Copy the entries exactly. Leave nothing out and add nothing.

RECORDS PROVIDED:
╔══

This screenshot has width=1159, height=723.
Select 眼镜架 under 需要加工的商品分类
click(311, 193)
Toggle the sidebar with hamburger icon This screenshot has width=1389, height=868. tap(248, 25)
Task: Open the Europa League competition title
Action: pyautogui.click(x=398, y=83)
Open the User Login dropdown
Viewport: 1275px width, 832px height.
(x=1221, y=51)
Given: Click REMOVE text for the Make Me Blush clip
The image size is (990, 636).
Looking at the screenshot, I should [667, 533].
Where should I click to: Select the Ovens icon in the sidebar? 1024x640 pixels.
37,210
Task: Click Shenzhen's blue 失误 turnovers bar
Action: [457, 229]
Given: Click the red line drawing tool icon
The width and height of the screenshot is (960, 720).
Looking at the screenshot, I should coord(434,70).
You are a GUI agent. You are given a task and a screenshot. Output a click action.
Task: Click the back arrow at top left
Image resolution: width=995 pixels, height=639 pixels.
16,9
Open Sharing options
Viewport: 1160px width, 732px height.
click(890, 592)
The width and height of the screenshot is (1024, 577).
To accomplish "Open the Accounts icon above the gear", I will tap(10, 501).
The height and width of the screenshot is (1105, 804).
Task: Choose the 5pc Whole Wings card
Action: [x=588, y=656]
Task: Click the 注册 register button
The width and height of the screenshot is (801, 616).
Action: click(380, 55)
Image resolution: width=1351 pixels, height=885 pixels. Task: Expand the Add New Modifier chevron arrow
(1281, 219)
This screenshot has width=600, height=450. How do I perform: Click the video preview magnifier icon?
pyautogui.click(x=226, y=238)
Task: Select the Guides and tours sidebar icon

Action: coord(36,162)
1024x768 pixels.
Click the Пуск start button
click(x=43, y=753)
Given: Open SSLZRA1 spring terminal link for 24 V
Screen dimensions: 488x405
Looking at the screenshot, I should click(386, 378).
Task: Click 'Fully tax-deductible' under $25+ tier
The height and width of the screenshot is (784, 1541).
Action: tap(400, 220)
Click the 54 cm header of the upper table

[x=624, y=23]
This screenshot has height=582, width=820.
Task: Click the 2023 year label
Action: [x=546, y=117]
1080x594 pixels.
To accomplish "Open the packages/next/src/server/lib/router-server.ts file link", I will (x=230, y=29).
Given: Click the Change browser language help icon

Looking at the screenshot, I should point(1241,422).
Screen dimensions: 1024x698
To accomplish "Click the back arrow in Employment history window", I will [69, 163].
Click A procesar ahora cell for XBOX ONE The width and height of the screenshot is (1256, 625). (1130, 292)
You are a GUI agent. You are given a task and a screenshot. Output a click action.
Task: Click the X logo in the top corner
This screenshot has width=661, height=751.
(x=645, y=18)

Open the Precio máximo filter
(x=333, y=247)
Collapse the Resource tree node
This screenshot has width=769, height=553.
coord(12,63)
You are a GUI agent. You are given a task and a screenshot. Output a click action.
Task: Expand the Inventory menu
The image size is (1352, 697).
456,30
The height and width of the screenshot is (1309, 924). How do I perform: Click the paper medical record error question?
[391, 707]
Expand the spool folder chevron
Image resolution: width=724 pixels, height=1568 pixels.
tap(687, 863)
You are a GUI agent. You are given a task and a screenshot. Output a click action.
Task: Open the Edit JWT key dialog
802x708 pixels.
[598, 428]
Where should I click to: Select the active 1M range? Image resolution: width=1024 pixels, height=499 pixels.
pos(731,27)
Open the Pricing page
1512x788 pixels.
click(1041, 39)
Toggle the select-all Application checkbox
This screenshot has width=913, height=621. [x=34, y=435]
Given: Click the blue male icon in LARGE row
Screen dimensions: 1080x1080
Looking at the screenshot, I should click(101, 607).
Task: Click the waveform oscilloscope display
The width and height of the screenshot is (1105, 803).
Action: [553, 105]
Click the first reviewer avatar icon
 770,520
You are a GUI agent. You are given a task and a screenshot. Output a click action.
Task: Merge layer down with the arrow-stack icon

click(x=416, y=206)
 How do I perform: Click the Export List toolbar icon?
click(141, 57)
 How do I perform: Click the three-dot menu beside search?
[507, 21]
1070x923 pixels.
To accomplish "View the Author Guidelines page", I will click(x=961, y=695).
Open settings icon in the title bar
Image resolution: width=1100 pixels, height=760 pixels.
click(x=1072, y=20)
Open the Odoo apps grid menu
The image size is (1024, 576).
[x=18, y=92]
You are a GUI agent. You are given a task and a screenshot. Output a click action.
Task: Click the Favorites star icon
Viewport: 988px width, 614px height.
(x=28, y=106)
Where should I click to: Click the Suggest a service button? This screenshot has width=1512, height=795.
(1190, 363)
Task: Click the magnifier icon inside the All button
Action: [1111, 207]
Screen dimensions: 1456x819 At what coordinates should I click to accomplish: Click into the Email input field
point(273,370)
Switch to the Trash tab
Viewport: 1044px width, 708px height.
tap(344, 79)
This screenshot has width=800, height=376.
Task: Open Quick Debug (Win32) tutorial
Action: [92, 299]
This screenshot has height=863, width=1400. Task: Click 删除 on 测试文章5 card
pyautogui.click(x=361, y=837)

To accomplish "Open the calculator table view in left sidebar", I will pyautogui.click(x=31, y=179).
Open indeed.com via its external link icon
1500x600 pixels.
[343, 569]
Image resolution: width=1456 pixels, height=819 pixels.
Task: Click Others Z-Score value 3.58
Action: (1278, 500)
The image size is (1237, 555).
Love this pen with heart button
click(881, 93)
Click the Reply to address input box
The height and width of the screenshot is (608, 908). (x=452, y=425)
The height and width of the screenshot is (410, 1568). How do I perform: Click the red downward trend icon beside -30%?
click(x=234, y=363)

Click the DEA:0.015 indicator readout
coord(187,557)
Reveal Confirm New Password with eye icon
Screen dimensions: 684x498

╚══

ANSWER SECTION:
This screenshot has width=1159, height=723.
Select 眼镜架 under 需要加工的商品分类
click(311, 193)
Toggle the sidebar with hamburger icon This screenshot has width=1389, height=868. tap(248, 25)
Task: Open the Europa League competition title
Action: pyautogui.click(x=398, y=83)
Open the User Login dropdown
Viewport: 1275px width, 832px height.
(x=1221, y=51)
Given: Click REMOVE text for the Make Me Blush clip
The image size is (990, 636).
Looking at the screenshot, I should [667, 533].
Where should I click to: Select the Ovens icon in the sidebar? 1024x640 pixels.
37,210
Task: Click Shenzhen's blue 失误 turnovers bar
Action: [457, 229]
Given: Click the red line drawing tool icon
The width and height of the screenshot is (960, 720).
Looking at the screenshot, I should coord(434,70).
You are a GUI agent. You are given a task and a screenshot. Output a click action.
Task: Click the back arrow at top left
Image resolution: width=995 pixels, height=639 pixels.
16,9
Open Sharing options
Viewport: 1160px width, 732px height.
click(890, 592)
The width and height of the screenshot is (1024, 577).
To accomplish "Open the Accounts icon above the gear", I will tap(10, 501).
The height and width of the screenshot is (1105, 804).
Task: Choose the 5pc Whole Wings card
Action: [x=588, y=656]
Task: Click the 注册 register button
The width and height of the screenshot is (801, 616).
Action: click(380, 55)
Image resolution: width=1351 pixels, height=885 pixels. Task: Expand the Add New Modifier chevron arrow
(1281, 219)
This screenshot has width=600, height=450. How do I perform: Click the video preview magnifier icon?
pyautogui.click(x=226, y=238)
Task: Select the Guides and tours sidebar icon

Action: coord(36,162)
1024x768 pixels.
Click the Пуск start button
click(x=43, y=753)
Given: Open SSLZRA1 spring terminal link for 24 V
Screen dimensions: 488x405
Looking at the screenshot, I should click(386, 378).
Task: Click 'Fully tax-deductible' under $25+ tier
The height and width of the screenshot is (784, 1541).
Action: tap(400, 220)
Click the 54 cm header of the upper table

[x=624, y=23]
This screenshot has height=582, width=820.
Task: Click the 2023 year label
Action: [x=546, y=117]
1080x594 pixels.
To accomplish "Open the packages/next/src/server/lib/router-server.ts file link", I will (x=230, y=29).
Given: Click the Change browser language help icon

Looking at the screenshot, I should point(1241,422).
Screen dimensions: 1024x698
To accomplish "Click the back arrow in Employment history window", I will [69, 163].
Click A procesar ahora cell for XBOX ONE The width and height of the screenshot is (1256, 625). (1130, 292)
You are a GUI agent. You are given a task and a screenshot. Output a click action.
Task: Click the X logo in the top corner
This screenshot has width=661, height=751.
(x=645, y=18)

Open the Precio máximo filter
(x=333, y=247)
Collapse the Resource tree node
This screenshot has width=769, height=553.
coord(12,63)
You are a GUI agent. You are given a task and a screenshot. Output a click action.
Task: Expand the Inventory menu
The image size is (1352, 697).
456,30
The height and width of the screenshot is (1309, 924). How do I perform: Click the paper medical record error question?
[391, 707]
Expand the spool folder chevron
Image resolution: width=724 pixels, height=1568 pixels.
tap(687, 863)
You are a GUI agent. You are given a task and a screenshot. Output a click action.
Task: Open the Edit JWT key dialog
802x708 pixels.
[598, 428]
Where should I click to: Select the active 1M range? Image resolution: width=1024 pixels, height=499 pixels.
pos(731,27)
Open the Pricing page
1512x788 pixels.
click(1041, 39)
Toggle the select-all Application checkbox
This screenshot has width=913, height=621. [x=34, y=435]
Given: Click the blue male icon in LARGE row
Screen dimensions: 1080x1080
Looking at the screenshot, I should click(101, 607).
Task: Click the waveform oscilloscope display
The width and height of the screenshot is (1105, 803).
Action: [553, 105]
Click the first reviewer avatar icon
 770,520
You are a GUI agent. You are given a task and a screenshot. Output a click action.
Task: Merge layer down with the arrow-stack icon

click(x=416, y=206)
 How do I perform: Click the Export List toolbar icon?
click(141, 57)
 How do I perform: Click the three-dot menu beside search?
[507, 21]
1070x923 pixels.
To accomplish "View the Author Guidelines page", I will click(x=961, y=695).
Open settings icon in the title bar
Image resolution: width=1100 pixels, height=760 pixels.
click(x=1072, y=20)
Open the Odoo apps grid menu
The image size is (1024, 576).
[x=18, y=92]
You are a GUI agent. You are given a task and a screenshot. Output a click action.
Task: Click the Favorites star icon
Viewport: 988px width, 614px height.
(x=28, y=106)
Where should I click to: Click the Suggest a service button? This screenshot has width=1512, height=795.
(1190, 363)
Task: Click the magnifier icon inside the All button
Action: [1111, 207]
Screen dimensions: 1456x819 At what coordinates should I click to accomplish: Click into the Email input field
point(273,370)
Switch to the Trash tab
Viewport: 1044px width, 708px height.
tap(344, 79)
This screenshot has width=800, height=376.
Task: Open Quick Debug (Win32) tutorial
Action: [92, 299]
This screenshot has height=863, width=1400. Task: Click 删除 on 测试文章5 card
pyautogui.click(x=361, y=837)

To accomplish "Open the calculator table view in left sidebar", I will pyautogui.click(x=31, y=179).
Open indeed.com via its external link icon
1500x600 pixels.
[343, 569]
Image resolution: width=1456 pixels, height=819 pixels.
Task: Click Others Z-Score value 3.58
Action: (1278, 500)
The image size is (1237, 555).
Love this pen with heart button
click(881, 93)
Click the Reply to address input box
The height and width of the screenshot is (608, 908). (x=452, y=425)
The height and width of the screenshot is (410, 1568). How do I perform: Click the red downward trend icon beside -30%?
click(x=234, y=363)

Click the DEA:0.015 indicator readout
coord(187,557)
Reveal Confirm New Password with eye icon
Screen dimensions: 684x498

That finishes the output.